#### Goal of the exercise:
Please reproduce the section of the post on the warming hiatus paper that opens with the words containing "A new paper" and closes with "far as I know.".

───── Text shown

A new paper came out in Science just last week called Possible artifacts of data biases in the recent global surface warming hiatus, by Dr. Thomas Karl of the NOAA, which considers the so-called ‘hiatus’ in global warming in the last 17 years or so. I don’t intend to cover the paper in detail; you can read more here, here and here if you wish. The paper is available here and is not paywalled, as far as I know.
The essence of the paper, though, is that the authors identified three systematic biases in land surface and, of more significance, sea surface temperature measurements. Having identified the biases, and their contribution to measurements, Karl et al applied these to correct the global temperature record, producing a more accurate record in the process, and concluded that the warming rate since the start of the century is in line with the previous five decades. The ‘hiatus’, therefore, does not exist.
Identifying biases in data is extremely important in science. Scientists need to know whether what they are observing, and therefore interpreting, is correct. Introduced biases in the data need either to be simply acknowledged, or used to correct the data. It is simply unscientific to ignore that they exist, especially when they don’t fit your preconceptions or expectations of what the data should look like – more on that in a minute.
Examples from my own research would be the different levels of bias in pipetting fluids depending on the person doing the work: some might consistently pipette more or less fluid than another. Or there can be instrumental bias, such as the measurement of alkalinity by photometry, which in my lab results exhibit an accuracy bias of +/- 30% depending on how it is assessed!
Data bias is one thing; cognitive bias another. As mentioned, once biases in data are detected, they must be allowed for in the interpretation of the results. If one ignores the bias (assuming it’s significant, of course) because this bias changes the interpretation of the data – perhaps unfavourably – then cognitive bias is introduced. Scientists are trained, as far as is possible, to ignore this and consider only what the data tells them. Or at least they should, if they are being sufficiently sceptical and unbiased.
Going back to Karl et al 2015, the response by climate change deniers (or ‘sceptics’, if you wish) has been predictable. I have commented little, if at all, on this blog about climate change denial. It’s a phenomenon which is interesting to observe, but also immensely frustrating. The cognitive dissonance, conspiracy theorising, and lack of genuine sceptical and unbiased thinking amongst those who deny [carbon dioxide is a greenhouse gas; the Earth is rapidly warming; ice sheets are melting; extreme weather is increasing] and that humans are to blame is similar to young Earth creationists, anti-vaxxers and so on.
Various popular denial blogs cover the spectrum of denial, notably Watts Up With That, Bishop Hill, Climate Etc. and JoNova. There also many blogs dedicated to debunking denial myths and claims, the best of which are Skeptical Science and HotWhopper. However, in addition to the ‘big hitters’ of climate denial, there are many many smaller ones which get little attention. Two such blogs are written by so-called sceptics on my doorstep in Scotland: Euan Mearns is proprietor of Energy Matters, while Mike Haseler runs Scottish Sceptic. If I may be so bold, and perhaps a tad unprofessional, neither are as intelligent as they think they are, and Haseler in particular inhabits the nuttier end of the pick-n-mix bag of climate denial.

──────────
───── Given entries

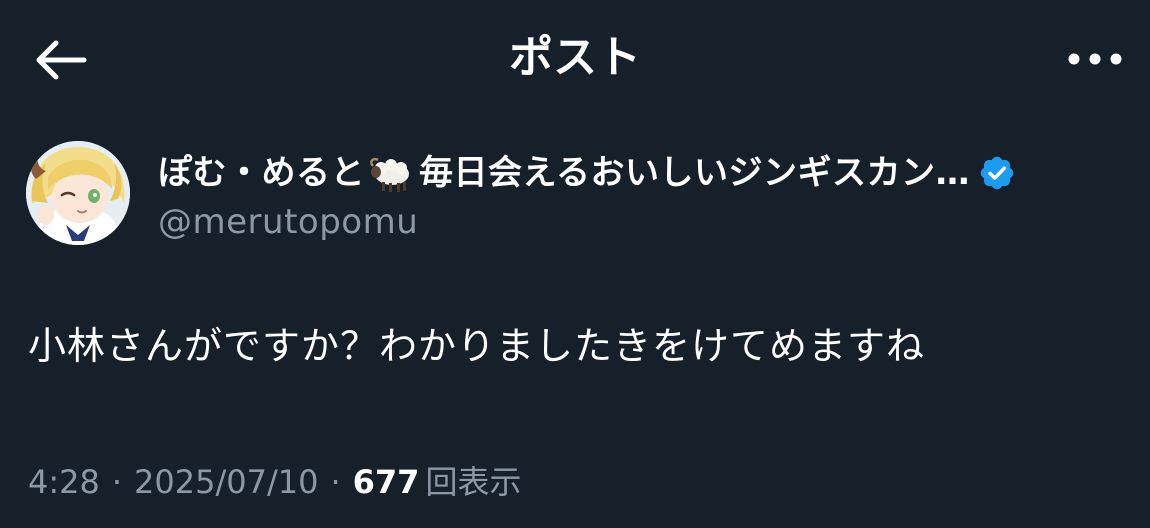 The height and width of the screenshot is (528, 1150). What do you see at coordinates (78, 193) in the screenshot?
I see `avatar` at bounding box center [78, 193].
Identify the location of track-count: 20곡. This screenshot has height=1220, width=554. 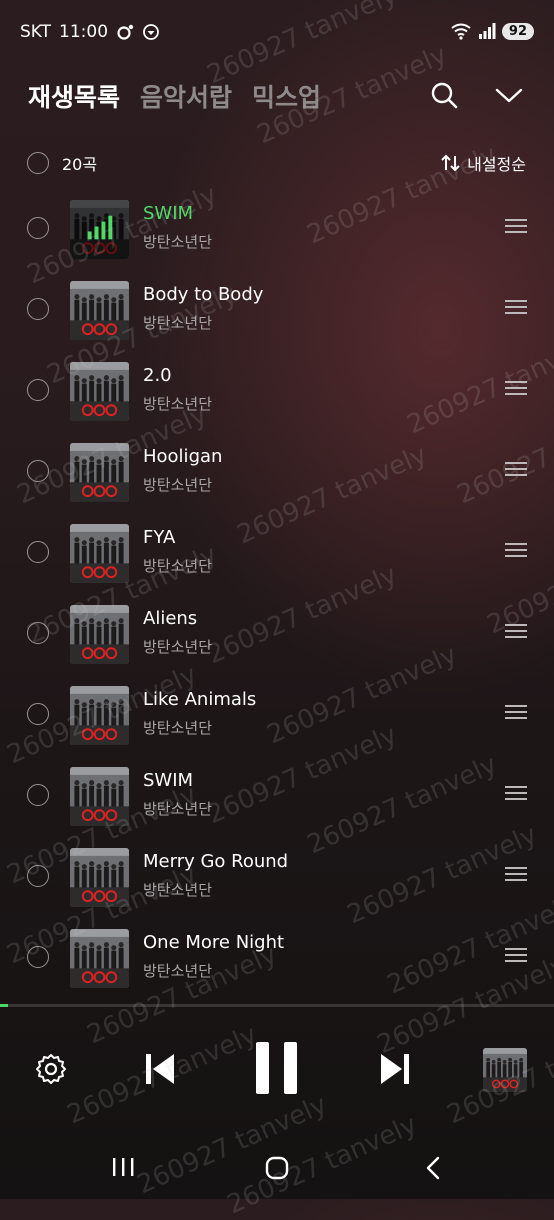
(80, 164).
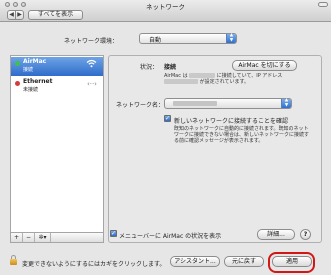  Describe the element at coordinates (156, 40) in the screenshot. I see `location-value: 自動` at that location.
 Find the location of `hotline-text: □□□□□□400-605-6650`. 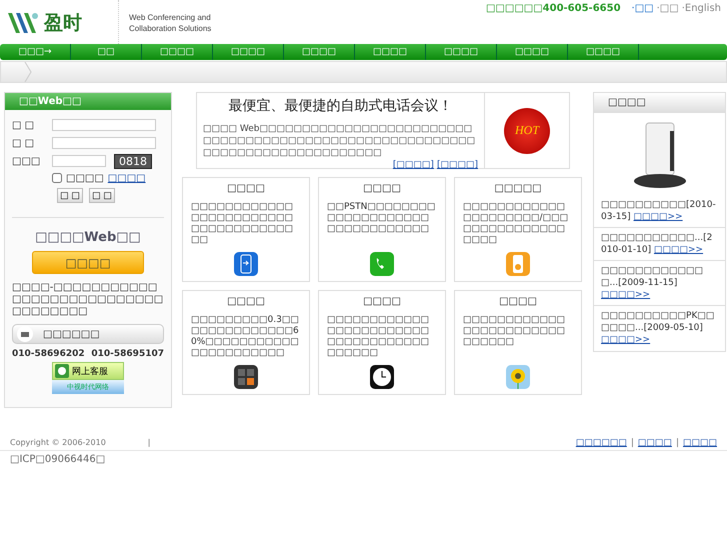

hotline-text: □□□□□□400-605-6650 is located at coordinates (554, 8).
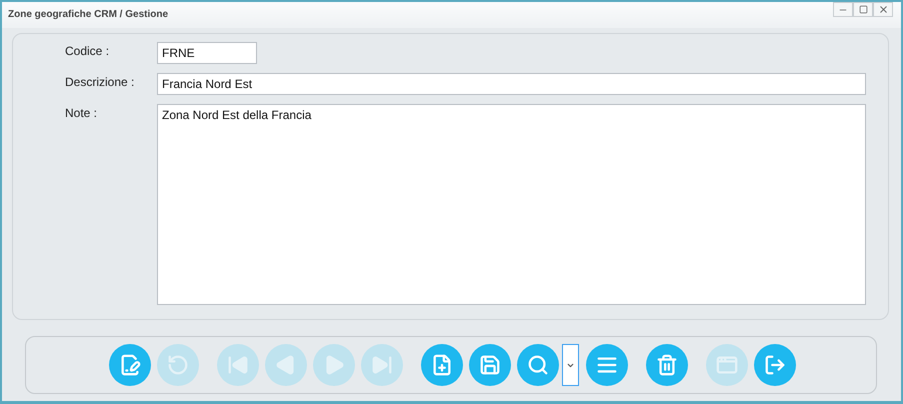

──────────

#### Task output:
A new paper came out in Science just last week called Possible artifacts of data biases in the recent global surface warming hiatus, by Dr. Thomas Karl of the NOAA, which considers the so-called ‘hiatus’ in global warming in the last 17 years or so. I don’t intend to cover the paper in detail; you can read more here, here and here if you wish. The paper is available here and is not paywalled, as far as I know.